This spring, Mountain Valley Hospice & Palliative Care became the first provider to achieve Accreditation Commission for Health Care’s newly launched Distinction in Palliative Care. For Denise Watson, MVHPC executive director, distinction has made a world of difference.
MVHPC, which has been ACHC-accredited for hospice since 2007, began providing palliative care services about five years ago. In late 2015, ACHC invited MVHPC to join a team – facilitated by Judi Lund Person of the National Hospice and Palliative Care Organization – that helped to develop ACHC’s Palliative Care Standards based on the National Consensus Project’s Clinical Practice Guidelines for Quality Palliative Care. In early 2017, MVHPC served as ACHC’s beta test site for those standards, undergoing a survey and ultimately earning the distinction. It was an experience that Watson says helped to make MVHPC’s palliative care program stronger and more structured, and that put the organization “a step above.”
ACHC followed up with Watson to learn more about MVHPC’s experience.
ACHC: Talk about your experience incorporating the ACHC standards into your practice.
DENISE WATSON: I put a team together with some of our top leadership and our medical director and our practitioners, and we started reviewing our (palliative care) policies and comparing what was lacking and where we did not meet the standards. We found we had a lot of work to do. So we went standard by standard to make sure that we had a policy. And we of course had to educate the practitioners and everybody that was a part of the program on what they had to do, because it was additional work, additional assessments. So it was a transition of changing a lot of the way we were doing things.
ACHC: What was an area in which you found your agency needed work?
DW: We didn’t really have any formal policies related to the interdisciplinary team. We were meeting once a month, roughly. We had to change the time and make it regular and really focus on that team care as opposed to just “here’s a referral; the nurse practitioner needs to see them.” So there was more structure and they had to follow certain policies and standards and processes that we were really very vague before.
ACHC: How did ACHC work with you to amend the standards based on your feedback?
DW: I really appreciate the fact that ACHC was open to listening to how the standards worked for us, per se, by changing policies and our processes. It was nice to know that we were part of making sure that we didn’t have overkill on the standards or maybe we didn’t have them strong enough. There was some movement there and flexibility that we could all come to an agreement, especially around the comprehensive assessment. Sometimes there’s a “one and done visit” and you never see (the patient) again, so we had to take that into account. Palliative Care, it’s different from hospice.
For example, with hospice there’s a comprehensive assessment for the nurse, chaplain, social worker. The issue is when our practitioners go out there to do the (palliative care) assessment, they have to ask questions about psychosocial; it’s all embedded in all these comprehensive assessments. What we elected to do is to have them ask a couple of simple questions. If they identify from those questions a need for spiritual or psychosocial assistance, then they make the referral to that discipline to do all those questions. What we were trying to do was limit the amount of detailed information a nurse practitioner or a physician had to get.

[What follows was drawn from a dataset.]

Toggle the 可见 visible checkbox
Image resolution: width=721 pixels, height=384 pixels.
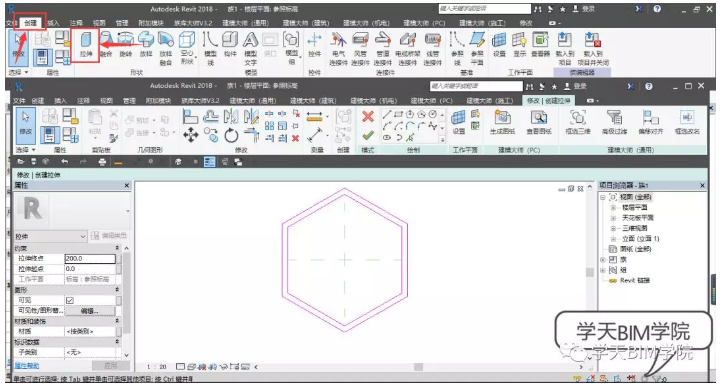click(x=70, y=300)
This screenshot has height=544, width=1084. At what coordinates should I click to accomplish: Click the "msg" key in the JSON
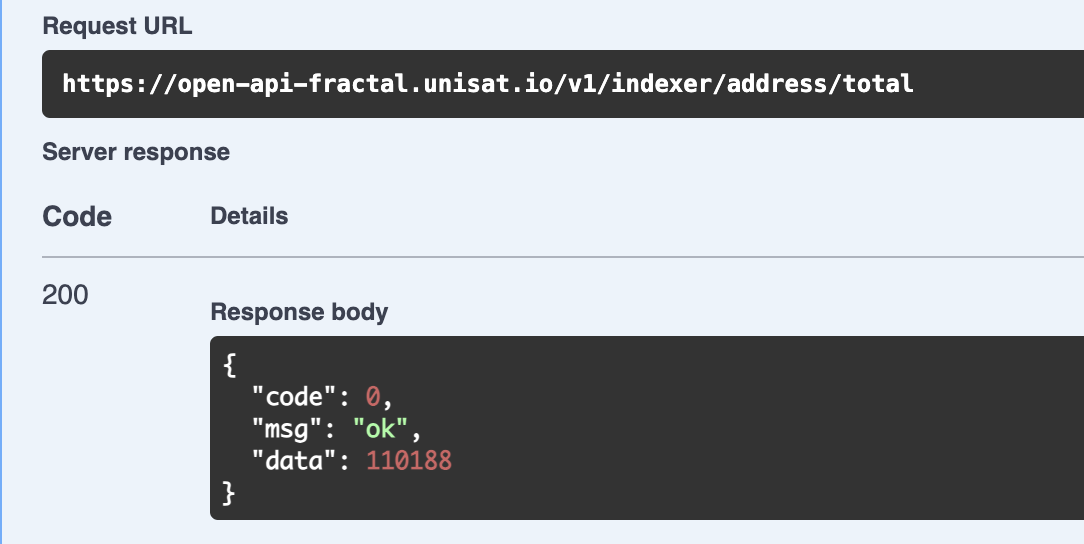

ACHC: Can you comment further on how does palliative differs from hospice?
DW: In Palliative Care, you’re focusing on a symptom, e.g. pain management. In hospice you’re focusing on all kinds of symptoms.
Hospice is much more intensive. You’re really supporting the entire family. We’ve tried to bring that into palliative care, but these patients are mobile. You may not have the family at the bedside. 60-70 percent of our patients in palliative care end up coming to hospice. You bring that interdisciplinary piece to it, but it’s not as involved. You’re focusing on that symptom, and you may find other stuff when you get in there, e.g. they need emotional support.
ACHC: How has MVHPC most benefitted from having achieved the Distinction in Palliative Care?
DW: We had tried, the entire time we were doing palliative care, to make our program structured. But we were lacking in structure and lacking in everybody knowing what they really should capture in a visit and then how they bring this back and share what they’re doing as a team, and then really talk as a team about goals of care.
It was fragmented, in my opinion, and this really brought structure to our program. And it made us do stuff that we had wanted to do, or had intended to do, forever. Our policies were very vague. It forced us to really put structure and meat to the program.
“I feel like our program is just much more structured. Everybody’s on the same page. It has been beneficial for us, for sure.”
ACHC: What does acheiving the ACHC Distinction in Palliative Care mean to you?
DW: It means we have taken the extra step to ensure our program provides quality service. We are taking steps that we didn’t have to do to improve our program. I think it says that we are doing this for the right reasons. The ultimate goal is to provide the best care to these patients. It’s a sense that somebody’s looking over our shoulder. Somebody’s looked at our program. Somebody has said, “You’re doing what you’re supposed to be doing.” It sets us a step above.
Mountain Valley Hospice & Palliative Care provides hospice services to terminally ill patients and their families in 17 counties from eight locations in North Carolina and Southern Virginia. Denise Watson has served as executive director since 1999, and has worked for MVHPC since 1994.